*THE PROBLEM*:
Word for word, copy the lines beginning at the one with "Given: Click the" and ending at the last line below; pictures stay out.

*Data entries*:

::::

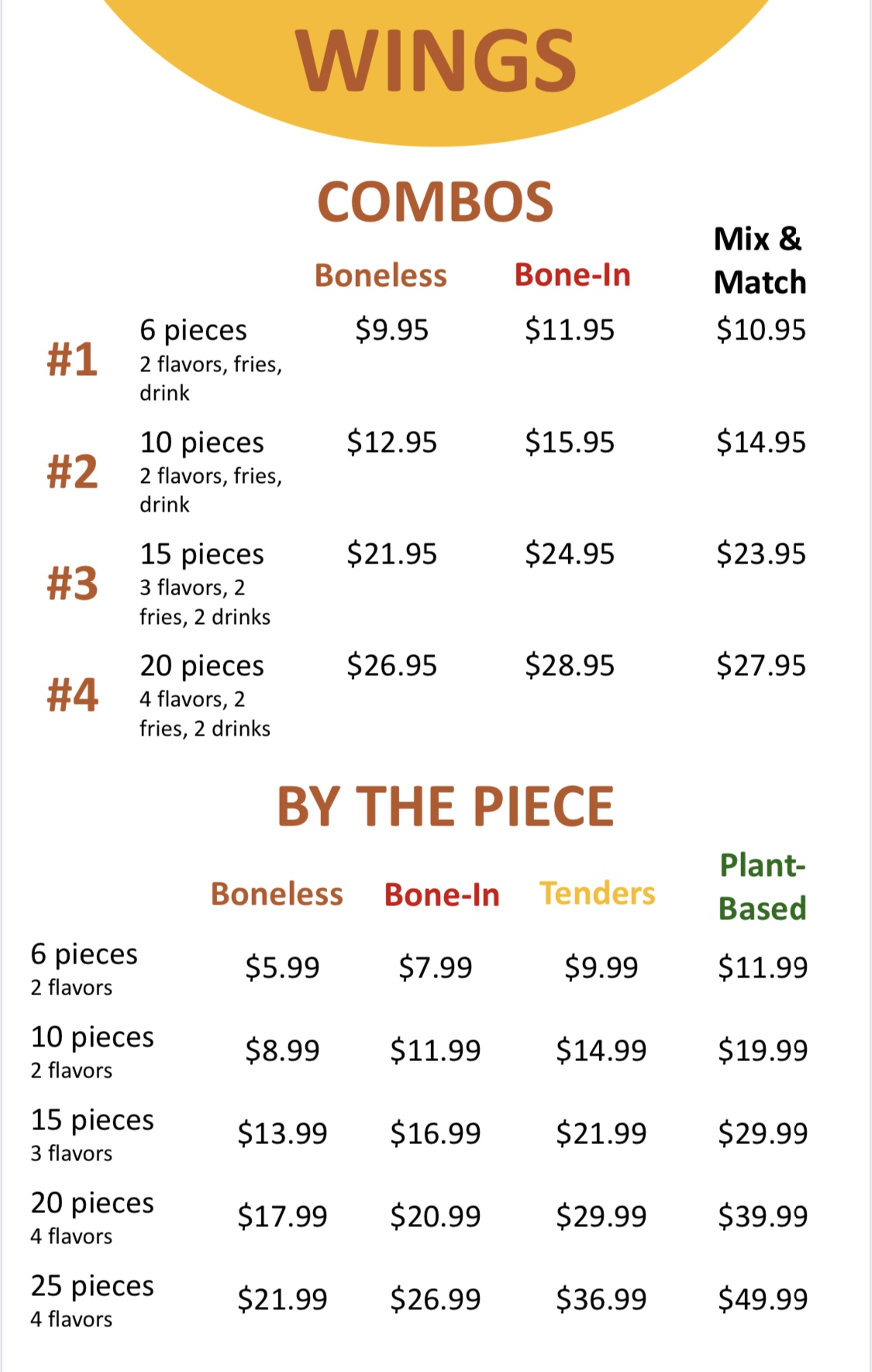Select the 25 pieces row label
Viewport: 872px width, 1372px height.
(x=92, y=1286)
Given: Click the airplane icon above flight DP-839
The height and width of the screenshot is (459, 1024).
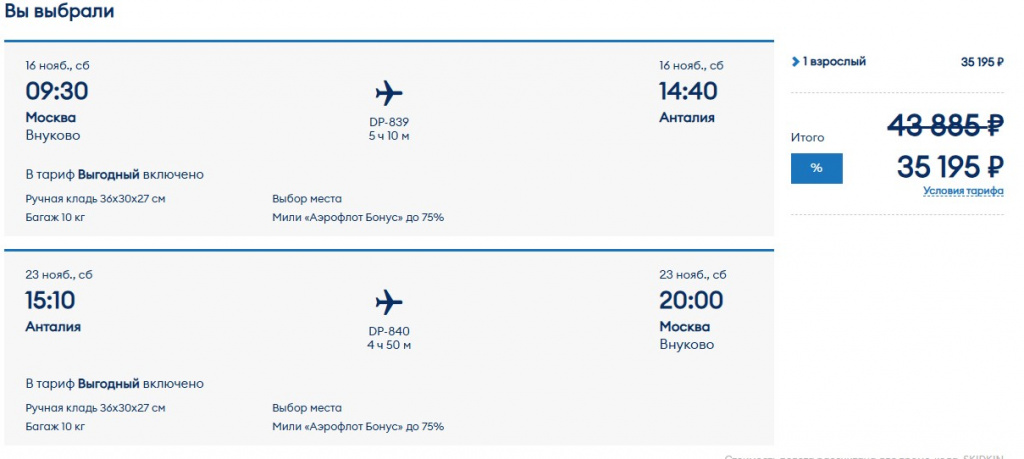Looking at the screenshot, I should (389, 94).
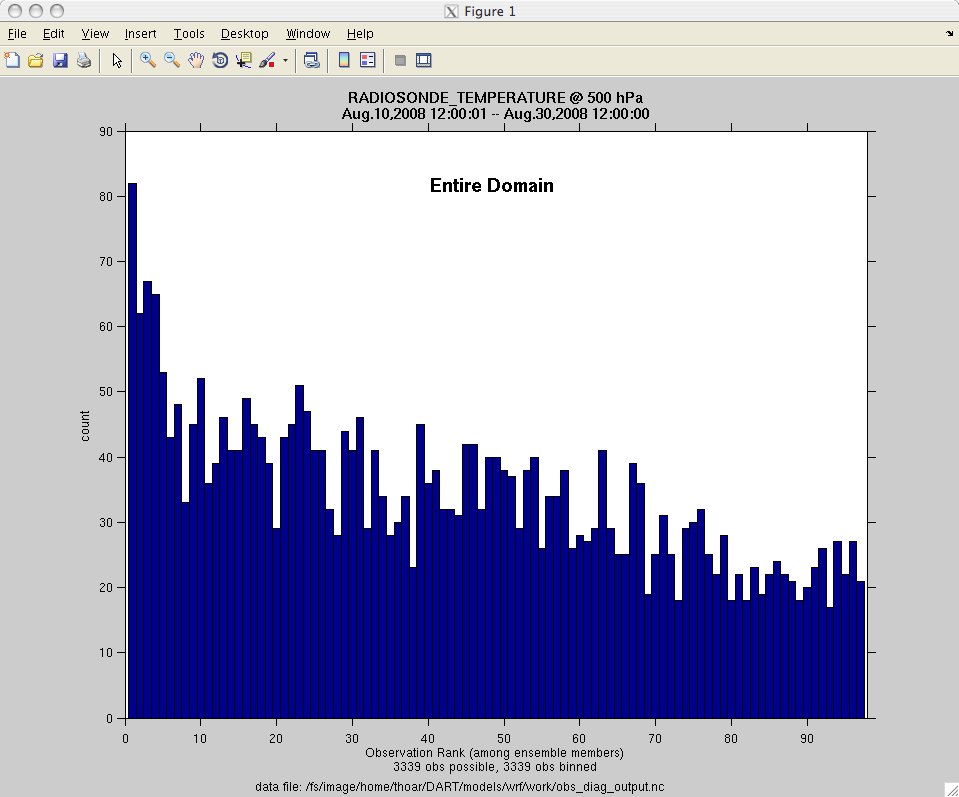The height and width of the screenshot is (797, 959).
Task: Toggle the Edit Plot arrow tool
Action: [x=117, y=60]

::::

*RESPONSE TO THIS TASK*:
Given: Click the airplane icon above flight DP-839
The height and width of the screenshot is (459, 1024).
Looking at the screenshot, I should (389, 94).
The height and width of the screenshot is (797, 959).
Task: Toggle the Edit Plot arrow tool
Action: [x=117, y=60]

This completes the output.